In recent times, demographic shifts caused by large-scale in-migration have turn into more and more seen in Punjab’s social and political material. Migrants haven’t solely established deep roots within the state however have additionally begun contesting native elections—marking a rising assertion of their political presence. Nonetheless, this participation has additionally sparked tensions in some quarters, the place the rising affect of migrant communities is considered with apprehension, often resulting in socio-political friction.

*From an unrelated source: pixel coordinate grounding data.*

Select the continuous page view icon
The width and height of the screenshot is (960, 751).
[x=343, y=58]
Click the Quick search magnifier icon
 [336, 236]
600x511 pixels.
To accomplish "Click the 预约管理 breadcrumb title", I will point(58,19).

Who Belongs, and Who Decides?

India’s Structure ensures each citizen the appropriate to maneuver freely and reside in any a part of the nation underneath Article 19(1)(d) and 19(1)(e). These provisions shield the liberty emigrate, search work, and reside with out concern of discrimination. Therefore makes an attempt to limit these rights—based mostly on area, language, or identification—are illegal.

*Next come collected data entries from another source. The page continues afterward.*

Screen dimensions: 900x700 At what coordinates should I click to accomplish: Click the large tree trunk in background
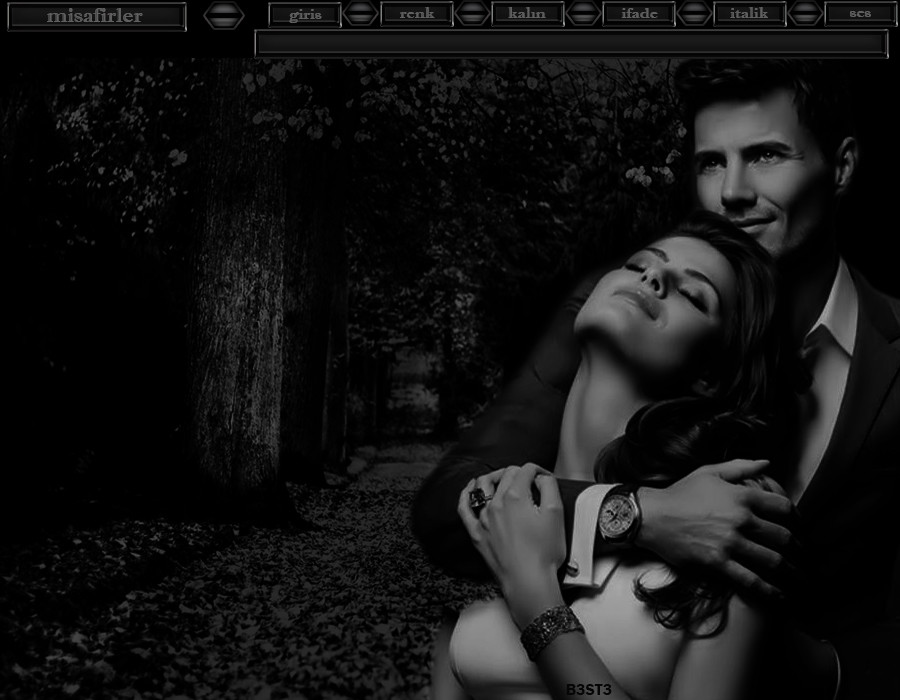click(x=238, y=300)
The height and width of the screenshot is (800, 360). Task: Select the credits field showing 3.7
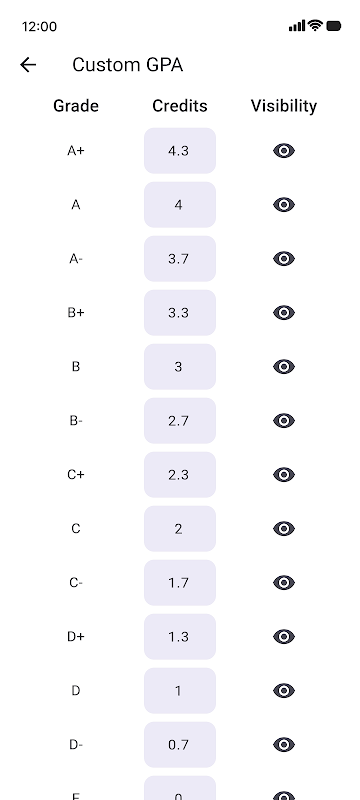(x=180, y=259)
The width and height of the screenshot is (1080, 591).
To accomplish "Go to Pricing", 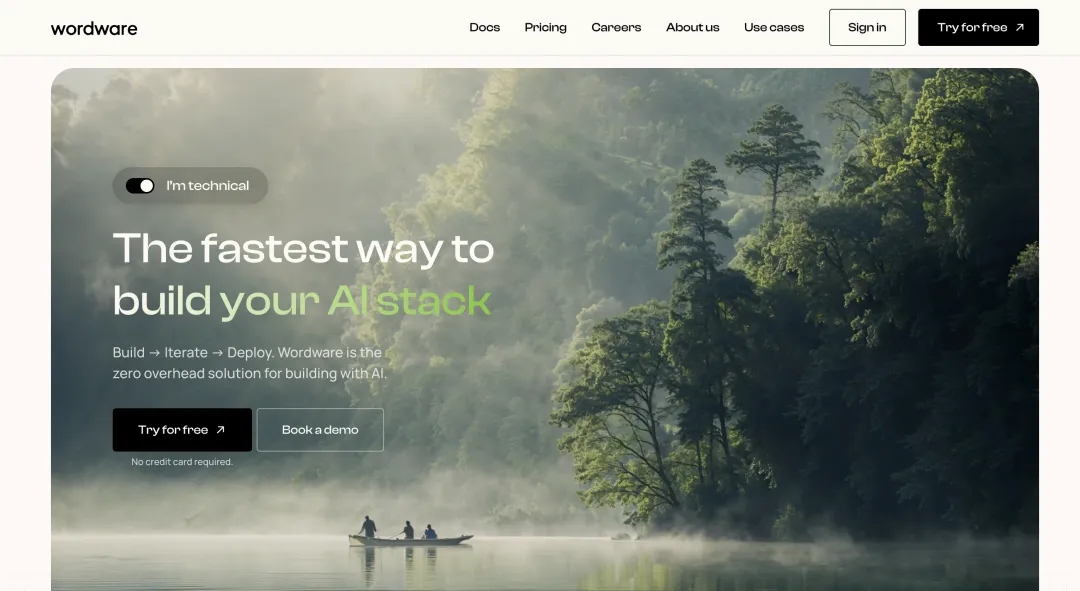I will tap(546, 28).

In that gentle, the rising tensions towards migrant employees in Punjab increase troubling questions. The rhetoric of “outsiders stealing jobs” or altering demographics echoes a sentiment that’s legally unfounded and socially corrosive. Efforts to stop migrants from voting, deny them tenancy, or prohibit their entry to employment are usually not simply discriminatory—they’re unlawful.

These anxieties are additionally not new. Way back to 2004, the Punjab authorities’s Human Improvement Report devoted a complete chapter to the difficulty, titled “Migrant Labour: Issues of the Invisible.” The report acknowledged how migrants are sometimes seen as the issue, quite than as folks dealing with issues. “Because the migrant labourer is taken into account an ‘outsider’ in a cultural, linguistic and sophistication sense,” it said, “the main target is at all times on ‘the migrant as an issue’, quite than the ‘issues of the migrant’.” The irony wasn’t misplaced on the report’s authors, who famous that in a state famed for its international diaspora, home migrants deserve much better therapy.

The report laid naked a system during which migrant employees had been routinely denied rights. Many weren’t registered as voters, had no position in native governance, and remained invisible within the planning course of. “Harassment and extortion by police, different departments reminiscent of railways, publish workplace and delinquent parts on the office, in employees’ residential colonies and through the journey,” had been listed among the many power challenges migrants confronted. Although commerce unions tried to advocate for them, their efforts had been restricted by weak organizing and the entire dependency of employees on their employers.

20 years later, little has modified. Migrant employees nonetheless stay straightforward scapegoats in instances of financial misery, underpaid and undervalued at the same time as they energy the economic system’s most important sectors. They’re talked about when it comes to burden and menace, however hardly ever when it comes to rights, dignity, or justice.

As Dharmveer Jaura places it, the hostility migrants face right now in Punjab isn’t just unjust—it’s deeply ironic. “It is a state the place most of its personal youth is desperately pushing themselves to go overseas,” he says. “But we deny dignity to those that come right here chasing the identical dream.”

 

Anuj Behal is an unbiased journalist and researcher specializing in problems with city justice, gender, and migration in India.